You're looking at Less Wrong's discussion board. This includes all posts, including those that haven't been promoted to the front page yet. For more information, see About Less Wrong.

MartinB comments on List of underrated risks? - Less Wrong Discussion

12 Post author: yttrium 30 May 2012 08:59PM

You are viewing a comment permalink. View the original post to see all comments and the full post content.

Comments (49)

You are viewing a single comment's thread.

Comment author: MartinB 30 May 2012 09:38:45PM 7 points [-]

Murder rates are usually overestimated, while diseases and accidents are underrated. Due to availability bias thing that happen regularly are concerns, things that are superrare, but might kill many people if are ignored.

Comment author: JoshuaZ 30 May 2012 11:45:04PM 2 points [-]

Also intentionality matters- actions which have intent behind them are more salient. This helps make murder seem more likely. I wonder if cultures that believe that diseases are caused by demons or spirits are more likely to overestimate the risk of disease? This might be hard to test because those cultures are going to be ones generally without modern medicine and have higher disease rates. Maybe look at religious groups that strongly believe that sin causes disease?

Comment author: NancyLebovitz 31 May 2012 04:58:40AM 6 points [-]

The classic example is that WW1 gets a lot more attention than the Spanish flu, even though WW1 killed about 35 million people, and the flu killed between 50 and 130 million. On the other hand, the war made a huge political difference, so it might not just be a matter of intentionality.

Comment author: [deleted] 31 May 2012 10:29:34AM 6 points [-]

I'd be surprised if the WW1 didn't make the Spanish flu's job easier, anyway.

Comment author: Luke_A_Somers 31 May 2012 02:27:43PM 3 points [-]

In a history of humans (which, being a story, is mainly about choices), WW1 would stand out more prominently than the Spanish flu simply on account of the relative importance of individual prominent choices to the affair.

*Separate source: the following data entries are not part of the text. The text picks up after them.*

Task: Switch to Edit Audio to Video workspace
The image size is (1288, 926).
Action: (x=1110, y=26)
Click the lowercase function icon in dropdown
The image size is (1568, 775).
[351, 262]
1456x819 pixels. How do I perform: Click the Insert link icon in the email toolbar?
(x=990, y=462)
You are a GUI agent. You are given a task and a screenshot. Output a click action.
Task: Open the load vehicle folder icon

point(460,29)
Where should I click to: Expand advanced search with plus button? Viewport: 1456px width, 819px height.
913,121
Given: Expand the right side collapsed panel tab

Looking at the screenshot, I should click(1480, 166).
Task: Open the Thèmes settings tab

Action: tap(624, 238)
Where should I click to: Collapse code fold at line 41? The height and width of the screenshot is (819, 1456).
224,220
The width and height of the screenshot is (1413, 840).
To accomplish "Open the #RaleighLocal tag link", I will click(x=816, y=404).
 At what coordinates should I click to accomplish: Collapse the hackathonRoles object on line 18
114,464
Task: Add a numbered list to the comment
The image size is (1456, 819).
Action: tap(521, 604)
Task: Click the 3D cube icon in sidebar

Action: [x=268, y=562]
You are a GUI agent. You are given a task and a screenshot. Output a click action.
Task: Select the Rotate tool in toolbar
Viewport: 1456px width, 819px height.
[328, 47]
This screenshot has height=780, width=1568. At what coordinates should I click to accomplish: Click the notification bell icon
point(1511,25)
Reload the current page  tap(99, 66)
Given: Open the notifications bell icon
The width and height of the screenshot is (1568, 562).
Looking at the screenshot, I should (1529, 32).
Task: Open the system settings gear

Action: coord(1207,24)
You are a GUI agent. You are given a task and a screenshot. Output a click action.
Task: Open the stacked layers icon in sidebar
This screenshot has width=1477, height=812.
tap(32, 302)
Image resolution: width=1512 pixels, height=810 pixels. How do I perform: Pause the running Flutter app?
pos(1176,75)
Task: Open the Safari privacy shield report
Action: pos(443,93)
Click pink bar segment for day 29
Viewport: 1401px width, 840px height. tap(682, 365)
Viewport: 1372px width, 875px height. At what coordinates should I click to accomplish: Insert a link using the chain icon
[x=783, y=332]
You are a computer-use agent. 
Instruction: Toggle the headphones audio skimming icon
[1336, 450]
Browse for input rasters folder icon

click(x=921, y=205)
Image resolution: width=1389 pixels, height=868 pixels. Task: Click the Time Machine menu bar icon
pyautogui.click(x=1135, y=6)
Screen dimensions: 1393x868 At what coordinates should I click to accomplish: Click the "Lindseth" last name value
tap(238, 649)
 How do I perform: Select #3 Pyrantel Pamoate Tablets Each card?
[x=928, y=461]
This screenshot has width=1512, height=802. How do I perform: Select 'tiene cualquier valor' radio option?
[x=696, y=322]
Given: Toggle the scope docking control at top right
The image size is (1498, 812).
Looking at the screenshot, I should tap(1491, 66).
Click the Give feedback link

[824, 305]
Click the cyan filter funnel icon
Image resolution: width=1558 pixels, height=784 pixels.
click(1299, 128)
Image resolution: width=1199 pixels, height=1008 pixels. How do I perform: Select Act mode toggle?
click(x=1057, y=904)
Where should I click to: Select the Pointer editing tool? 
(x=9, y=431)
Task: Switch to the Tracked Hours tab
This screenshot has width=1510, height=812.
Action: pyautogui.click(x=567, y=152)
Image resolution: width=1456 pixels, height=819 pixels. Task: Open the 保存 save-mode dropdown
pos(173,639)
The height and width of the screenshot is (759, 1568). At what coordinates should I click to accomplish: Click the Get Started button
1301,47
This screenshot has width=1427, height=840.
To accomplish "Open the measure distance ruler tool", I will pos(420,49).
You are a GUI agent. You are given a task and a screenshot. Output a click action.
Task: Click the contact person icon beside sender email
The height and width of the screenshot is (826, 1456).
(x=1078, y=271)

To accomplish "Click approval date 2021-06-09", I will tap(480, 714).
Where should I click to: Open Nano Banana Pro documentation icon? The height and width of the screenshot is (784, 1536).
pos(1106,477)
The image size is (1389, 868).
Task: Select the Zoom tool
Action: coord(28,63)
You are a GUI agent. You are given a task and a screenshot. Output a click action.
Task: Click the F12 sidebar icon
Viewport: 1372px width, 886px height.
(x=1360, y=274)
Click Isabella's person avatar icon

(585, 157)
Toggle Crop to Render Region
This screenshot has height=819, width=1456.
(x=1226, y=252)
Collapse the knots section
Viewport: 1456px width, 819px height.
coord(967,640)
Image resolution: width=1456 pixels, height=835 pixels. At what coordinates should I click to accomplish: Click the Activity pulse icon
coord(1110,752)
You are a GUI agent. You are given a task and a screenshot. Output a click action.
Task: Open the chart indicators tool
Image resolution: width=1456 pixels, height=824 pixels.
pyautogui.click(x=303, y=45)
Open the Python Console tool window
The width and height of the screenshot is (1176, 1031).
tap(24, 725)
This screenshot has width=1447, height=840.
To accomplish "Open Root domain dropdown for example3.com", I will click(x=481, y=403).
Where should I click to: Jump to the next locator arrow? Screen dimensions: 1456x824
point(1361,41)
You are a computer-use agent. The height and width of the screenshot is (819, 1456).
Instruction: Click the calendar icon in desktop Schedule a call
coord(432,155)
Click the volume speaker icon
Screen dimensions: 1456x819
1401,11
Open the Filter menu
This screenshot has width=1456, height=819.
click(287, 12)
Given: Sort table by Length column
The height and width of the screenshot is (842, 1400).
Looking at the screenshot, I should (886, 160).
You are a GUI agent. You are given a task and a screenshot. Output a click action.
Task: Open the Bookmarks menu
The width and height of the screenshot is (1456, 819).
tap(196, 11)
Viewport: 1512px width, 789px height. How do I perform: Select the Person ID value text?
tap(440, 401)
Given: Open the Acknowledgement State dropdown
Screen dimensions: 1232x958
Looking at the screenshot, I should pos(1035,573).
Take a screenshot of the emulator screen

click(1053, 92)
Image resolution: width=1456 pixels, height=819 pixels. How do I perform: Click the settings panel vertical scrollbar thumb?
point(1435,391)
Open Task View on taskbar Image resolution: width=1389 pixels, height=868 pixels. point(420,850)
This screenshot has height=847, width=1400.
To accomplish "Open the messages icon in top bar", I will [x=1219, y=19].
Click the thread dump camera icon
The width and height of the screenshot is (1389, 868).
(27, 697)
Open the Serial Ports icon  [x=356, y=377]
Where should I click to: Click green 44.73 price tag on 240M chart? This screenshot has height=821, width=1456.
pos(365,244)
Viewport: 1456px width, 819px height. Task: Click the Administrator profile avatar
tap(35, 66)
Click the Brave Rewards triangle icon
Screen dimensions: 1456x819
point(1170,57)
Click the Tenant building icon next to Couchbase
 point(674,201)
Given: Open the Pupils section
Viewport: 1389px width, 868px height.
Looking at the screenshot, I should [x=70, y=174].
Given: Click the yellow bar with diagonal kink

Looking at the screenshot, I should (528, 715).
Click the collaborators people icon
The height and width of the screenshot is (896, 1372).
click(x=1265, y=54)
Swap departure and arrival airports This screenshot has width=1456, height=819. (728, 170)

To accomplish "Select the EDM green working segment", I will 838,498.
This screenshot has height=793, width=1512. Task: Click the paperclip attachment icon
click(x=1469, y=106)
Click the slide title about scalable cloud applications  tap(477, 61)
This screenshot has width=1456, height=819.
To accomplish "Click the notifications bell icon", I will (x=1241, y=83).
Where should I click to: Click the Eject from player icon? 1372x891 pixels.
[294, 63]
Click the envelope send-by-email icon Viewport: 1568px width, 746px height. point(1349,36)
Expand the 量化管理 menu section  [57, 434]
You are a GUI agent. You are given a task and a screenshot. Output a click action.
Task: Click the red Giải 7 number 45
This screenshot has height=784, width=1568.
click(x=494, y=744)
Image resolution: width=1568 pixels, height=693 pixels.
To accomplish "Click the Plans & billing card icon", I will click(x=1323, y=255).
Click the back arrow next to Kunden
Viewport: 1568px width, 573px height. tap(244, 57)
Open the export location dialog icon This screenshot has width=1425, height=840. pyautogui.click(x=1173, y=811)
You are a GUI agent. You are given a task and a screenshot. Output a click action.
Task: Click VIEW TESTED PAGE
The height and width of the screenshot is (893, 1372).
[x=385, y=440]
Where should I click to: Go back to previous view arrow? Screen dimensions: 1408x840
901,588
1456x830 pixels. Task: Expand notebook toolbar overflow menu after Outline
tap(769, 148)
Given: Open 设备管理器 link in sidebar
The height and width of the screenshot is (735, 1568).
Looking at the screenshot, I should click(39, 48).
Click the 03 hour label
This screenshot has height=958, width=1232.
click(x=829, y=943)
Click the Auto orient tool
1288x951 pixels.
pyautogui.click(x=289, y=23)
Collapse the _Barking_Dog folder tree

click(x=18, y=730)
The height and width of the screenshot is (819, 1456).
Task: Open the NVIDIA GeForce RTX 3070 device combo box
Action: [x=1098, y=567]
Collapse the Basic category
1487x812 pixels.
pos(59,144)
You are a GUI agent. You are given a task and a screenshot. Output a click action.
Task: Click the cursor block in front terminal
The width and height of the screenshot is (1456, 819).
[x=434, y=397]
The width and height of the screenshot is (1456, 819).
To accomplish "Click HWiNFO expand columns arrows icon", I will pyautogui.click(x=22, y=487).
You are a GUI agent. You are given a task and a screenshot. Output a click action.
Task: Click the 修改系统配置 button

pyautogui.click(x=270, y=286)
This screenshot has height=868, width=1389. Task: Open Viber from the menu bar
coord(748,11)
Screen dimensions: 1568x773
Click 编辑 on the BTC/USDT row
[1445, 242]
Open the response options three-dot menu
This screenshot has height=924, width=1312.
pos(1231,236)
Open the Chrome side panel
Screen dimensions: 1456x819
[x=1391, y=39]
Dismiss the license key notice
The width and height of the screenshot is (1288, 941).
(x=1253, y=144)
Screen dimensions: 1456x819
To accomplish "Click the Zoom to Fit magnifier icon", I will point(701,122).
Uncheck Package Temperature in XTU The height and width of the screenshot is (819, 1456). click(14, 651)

Comment author: MartinB 31 May 2012 08:00:22AM 2 points [-]

Both also targeted different groups. The flu got old, very young, poor people while the war involved more men of working age. Its weird though that the flu was left out of my history teaching.

Comment author: NancyLebovitz 31 May 2012 11:56:07AM 2 points [-]
Comment author: MartinB 31 May 2012 07:58:25AM 0 points [-]

Maybe look at religious groups that strongly believe that sin causes disease?

In developed countries they just get treatment secretly.

Comment author: JoshuaZ 31 May 2012 02:00:54PM 0 points [-]

Probably that's true for some of them, but it is likely not the case for many others. Part of the evidence otherwise is that there have been a variety of laws and court cases in the US about whether parents can refuse necessary medical care for their children. See for example here.